The pandemic normalized informal office setups and blurred the lines between home and office. It also opened up a third dimension where people can work and collaborate with other professionals outside their organizations.
While surveys here and there reveal that employees refuse to report back to their physical offices, it is also a known fact that after two years of offsite work, people have grown weary of working off their couches and kitchen benches.
The pandemic has created new work norms making the “third space” a standard work environment. Somewhere in between the home and the office the third space is an affordable and flexible adjunct to the hybrid work model.

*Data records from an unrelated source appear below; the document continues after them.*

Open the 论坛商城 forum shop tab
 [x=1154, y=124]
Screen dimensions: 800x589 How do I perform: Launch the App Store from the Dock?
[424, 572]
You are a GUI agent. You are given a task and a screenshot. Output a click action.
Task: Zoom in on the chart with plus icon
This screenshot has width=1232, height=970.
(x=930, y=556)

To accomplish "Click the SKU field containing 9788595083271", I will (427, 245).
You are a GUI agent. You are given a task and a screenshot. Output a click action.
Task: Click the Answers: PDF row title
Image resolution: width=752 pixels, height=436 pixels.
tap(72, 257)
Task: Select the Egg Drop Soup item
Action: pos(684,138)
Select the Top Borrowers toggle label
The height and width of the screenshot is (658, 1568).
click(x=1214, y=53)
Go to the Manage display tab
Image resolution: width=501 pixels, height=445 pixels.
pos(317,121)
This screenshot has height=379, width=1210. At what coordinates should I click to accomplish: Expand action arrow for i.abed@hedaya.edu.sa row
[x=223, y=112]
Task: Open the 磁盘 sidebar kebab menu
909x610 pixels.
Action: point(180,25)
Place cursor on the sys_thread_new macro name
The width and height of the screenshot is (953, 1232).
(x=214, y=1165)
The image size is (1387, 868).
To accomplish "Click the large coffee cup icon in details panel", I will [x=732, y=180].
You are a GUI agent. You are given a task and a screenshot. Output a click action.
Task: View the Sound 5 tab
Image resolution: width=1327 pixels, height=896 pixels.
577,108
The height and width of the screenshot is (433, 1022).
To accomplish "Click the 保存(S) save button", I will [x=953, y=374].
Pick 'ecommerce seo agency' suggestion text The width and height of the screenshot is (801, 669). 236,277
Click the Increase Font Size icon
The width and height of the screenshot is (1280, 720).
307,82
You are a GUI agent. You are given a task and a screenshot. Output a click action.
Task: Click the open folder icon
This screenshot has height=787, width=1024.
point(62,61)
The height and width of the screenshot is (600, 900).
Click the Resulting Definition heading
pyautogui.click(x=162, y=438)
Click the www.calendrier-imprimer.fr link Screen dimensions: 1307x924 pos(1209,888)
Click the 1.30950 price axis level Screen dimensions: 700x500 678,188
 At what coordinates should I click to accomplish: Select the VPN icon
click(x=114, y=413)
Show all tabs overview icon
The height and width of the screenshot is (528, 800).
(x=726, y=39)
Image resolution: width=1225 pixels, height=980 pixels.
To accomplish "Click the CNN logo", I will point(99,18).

A report by the Financial Times noted that Dan Cable, professor of organizational behavior at London Business School, sees how the third space concept “solves a bunch of problems.”
Flexibility
In the context of what he calls “new worker expectations” — where people want more flexibility around not just how, but where they work — the fact that third spaces are near our homes is key. “Ten minutes from your house, that’s a really important piece of this. We’re getting rid of an hour [commute] each way each day, 10 hours of wasted time.”
He adds that third spaces could be part of the long-term revolution in our ways of working. “It’s a specific, practical, affordable solution.”
Research suggests that working somewhere new helps boost motivation and productivity as it breaks the routine. Interestingly, the human brain responds better to novelty than to the familiar, so even a glitzy head office could potentially sap productivity if you spend too much time there.
Cable says that these third spaces offer fresh perspectives and opportunities for collaboration with other professionals. And if you need some quiet time there are nooks where you can work alone.